Q1 What is lazy evaluation in Spark? Can you describe how it works with an example in PySpark, and how it benefits large-scale data processing?

Answer:

Lazy evaluation means Spark does not immediately execute transformations (like filter, map, select). Instead, it builds a logical execution plan (a DAG) and only runs computations when an action (such as collect(), count(), or write()) is triggered.

This lets Spark optimize across all operations—for example, combining multiple filters before reading data.

Example:

df_filtered = df.filter(df.salary > 50000)
df_selected = df_filtered.select("name", "salary")
# No computation happens yet
output = df_selected.collect() # Only now Spark computes and returns results

Benefits:

• Reduces unnecessary computation

• Enables query optimization (predicate pushdown, pipelining)

• Improves cluster resource usage

Q2 What's the difference between transformations and actions in Spark? Provide examples of each.

Answer:

Transformation: Creates a new RDD/DataFrame from an existing one but does not trigger execution. Examples: map(), filter(), select(), withColumn().
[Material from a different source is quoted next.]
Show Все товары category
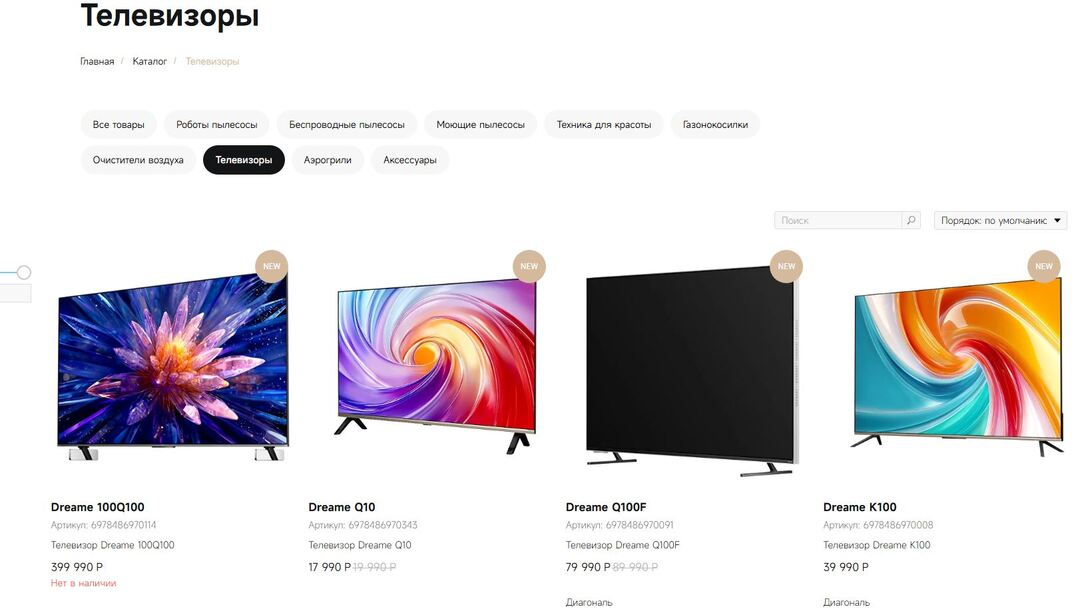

Action: Triggers the execution of transformations and returns a result. Examples: collect(), count(), show(), write().

Example:

# Transformation
df2 = df.filter(df['age'] > 18)  # No computation yet
# Action
result = df2.count()  # Triggers computation

Q3 Explain what a Spark DAG (Directed Acyclic Graph) is, and how it is formed in a Databricks pipeline.

Answer:

A DAG is a graph structure where each node represents an operation (transformation or action) and edges represent dependencies between operations.

Spark builds a DAG from your series of transformations. When you trigger an action, Spark analyzes the DAG, optimizes it, and breaks it into execution stages with tasks scheduled across the cluster.

In a Databricks notebook, every chain of DataFrame operations builds and maintains a DAG until an action (like show() or write()) is called.

Q4 How does partitioning work in Spark, and why is partition size important for performance on Databricks?

Answer:

Partitioning splits a dataset into smaller, logical chunks—partitions—that are processed in parallel by different executors. Too few partitions may underutilize cluster resources; too many may cause scheduling overhead and small-file problems.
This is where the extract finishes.